As we read the text, we get the strange feeling of being deprogrammed. As if each black and white image were meant to be a secret Rorschach blot designed to wake one up from an imposed slumber. Meawhile we follow a cephalopod and the stains of his ink across the spaces open up the margins of what we are calling a “text”—though this shorn fabric is actually a collapse of textual and extra-textual surfaces. All of this is punctuated by snippets of what seems to be a collective nightmare experienced by a group of beings under eternal hibernation. So a bit like us?

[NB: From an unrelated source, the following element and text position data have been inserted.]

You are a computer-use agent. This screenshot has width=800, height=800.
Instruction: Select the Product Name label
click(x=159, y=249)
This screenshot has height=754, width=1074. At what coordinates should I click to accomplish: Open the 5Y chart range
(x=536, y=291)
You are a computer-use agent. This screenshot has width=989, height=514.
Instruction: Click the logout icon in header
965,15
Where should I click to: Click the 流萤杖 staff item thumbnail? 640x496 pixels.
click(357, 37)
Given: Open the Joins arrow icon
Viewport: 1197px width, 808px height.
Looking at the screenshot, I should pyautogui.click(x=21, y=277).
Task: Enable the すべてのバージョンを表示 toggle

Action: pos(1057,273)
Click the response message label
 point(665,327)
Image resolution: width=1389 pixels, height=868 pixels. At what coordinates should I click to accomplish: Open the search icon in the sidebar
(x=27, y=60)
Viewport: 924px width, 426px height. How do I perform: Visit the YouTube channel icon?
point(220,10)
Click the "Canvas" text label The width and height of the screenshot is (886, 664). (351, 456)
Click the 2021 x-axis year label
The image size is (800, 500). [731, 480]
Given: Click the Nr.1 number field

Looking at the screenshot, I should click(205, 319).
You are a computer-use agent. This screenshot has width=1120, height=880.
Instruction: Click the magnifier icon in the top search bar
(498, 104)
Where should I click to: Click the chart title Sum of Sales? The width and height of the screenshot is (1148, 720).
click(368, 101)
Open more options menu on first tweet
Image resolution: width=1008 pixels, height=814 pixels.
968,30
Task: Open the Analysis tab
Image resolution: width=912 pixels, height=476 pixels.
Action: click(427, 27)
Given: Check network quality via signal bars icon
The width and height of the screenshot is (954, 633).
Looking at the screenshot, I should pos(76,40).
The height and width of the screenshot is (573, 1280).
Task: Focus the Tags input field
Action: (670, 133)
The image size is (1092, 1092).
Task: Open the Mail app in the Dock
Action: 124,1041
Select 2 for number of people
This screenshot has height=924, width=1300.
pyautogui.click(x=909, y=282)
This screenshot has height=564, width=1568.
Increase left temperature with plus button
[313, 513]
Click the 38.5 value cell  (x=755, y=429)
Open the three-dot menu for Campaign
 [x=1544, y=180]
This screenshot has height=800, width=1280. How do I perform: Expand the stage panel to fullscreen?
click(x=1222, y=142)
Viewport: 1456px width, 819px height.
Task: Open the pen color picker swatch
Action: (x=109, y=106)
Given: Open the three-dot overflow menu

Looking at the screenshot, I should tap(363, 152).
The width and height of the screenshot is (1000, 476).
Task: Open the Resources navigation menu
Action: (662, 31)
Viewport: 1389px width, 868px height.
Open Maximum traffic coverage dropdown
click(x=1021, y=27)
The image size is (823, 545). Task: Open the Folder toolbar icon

At other times the reading experience is like reading the corrupt files from a forgotten human vessel navigating through forgotten forms of space; malformed trajectories of time. And so there is considerable textual saturation along with black pools of redacted material. Which is to say that ZER000 EXCESS is both a textual and visual experience: no one element precedes the other; there’s a synergy between typography and image crucial to the poetics of its composition: “there is a strange sort of decay that happens when there are no fleshy bodies at stake.”
To archive is to copy and recreate—every digital copy is a new object, an altered clone
that now exists alongside the previous version.
PDFs, JPEGS, MOVS, DOCs, html files, all are being reproduced whenever they are
summoned, whenever they are downloaded.
There is no original copy of the universe; there never was one. The universe as digital machine is overheating.
A summary of Reber’s ars poetica: “Saying too much converts speech into noise – hoping to eliminate any [accidental] significance through [accumulation] and [overload].”
Citationality and copy/pasted texts are also crucial to Reber’s process. Citing complimentary entries from a Hebrew dictionary, the text exposes the relation between words like self, root, and gods, producing a mind-bending etymological undercurrent which mimics the structure of the entire work itself: a digital textile united by painterly codes (digital, biological, cosmic, etc.).
Writing, over-writing, bio-digital palimpsest. As we come across the book’s last page our initial impulse is be to go back and relive the experience: we find ourselves replicating our readings; we find ourselves in square 1:
spaces starts to
liquid plastic on
… swimming in a miasma of degraded files, forgotten digital gods, gasping for air.
Javier Padilla is Assistant Professor of English at Colgate University.